• **Material provided**
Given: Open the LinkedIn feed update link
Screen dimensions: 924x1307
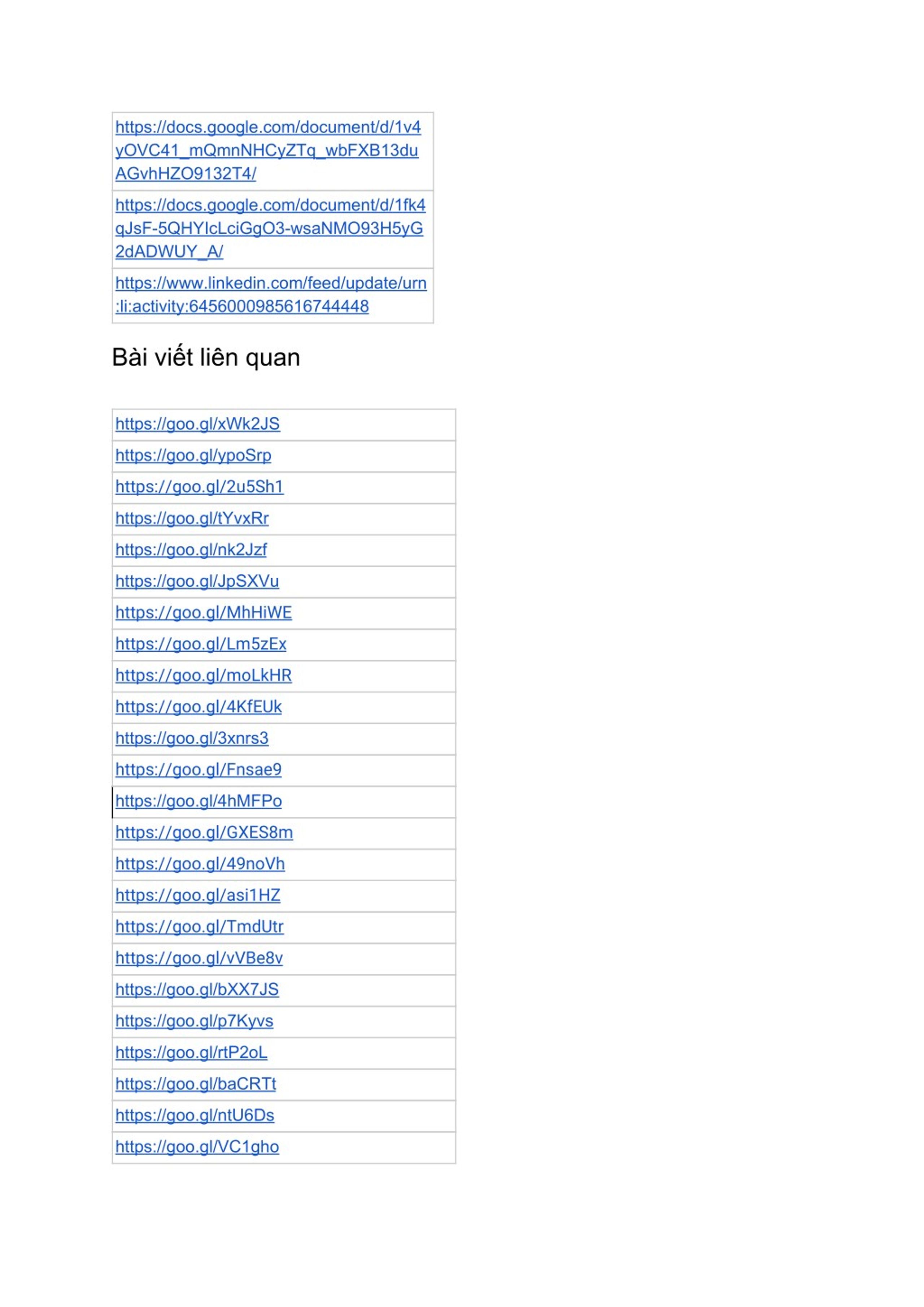Looking at the screenshot, I should point(271,294).
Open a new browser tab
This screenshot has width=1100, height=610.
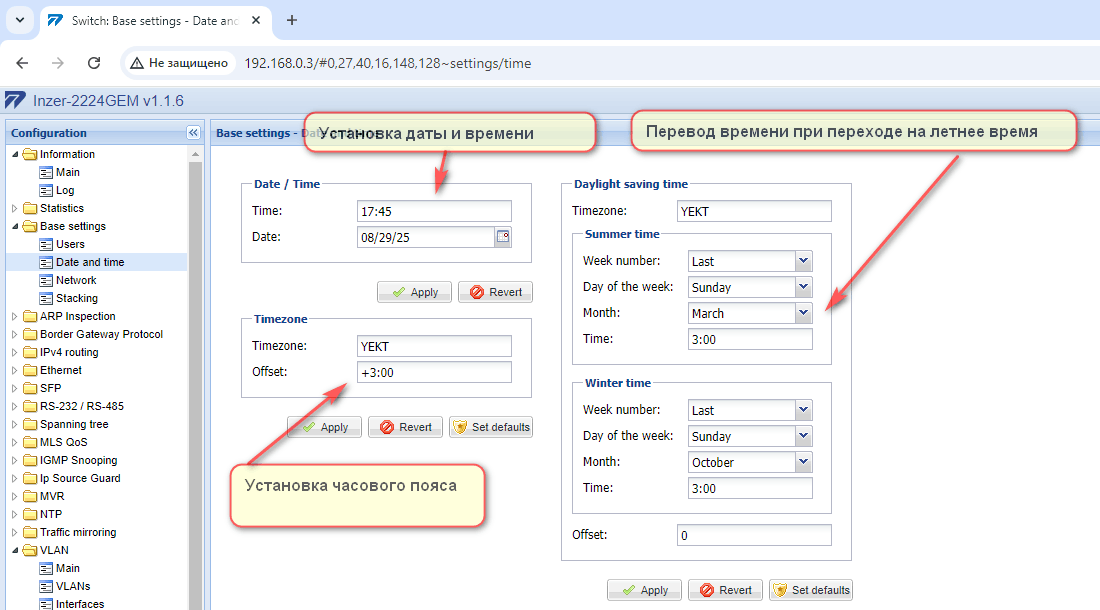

• **Exercise**
Transcribe every line of the listing above word for word, leaving out the pictures.

• **Task output**
Given: Open the LinkedIn feed update link
Screen dimensions: 924x1307
Looking at the screenshot, I should point(271,294).
Open a new browser tab
This screenshot has width=1100, height=610.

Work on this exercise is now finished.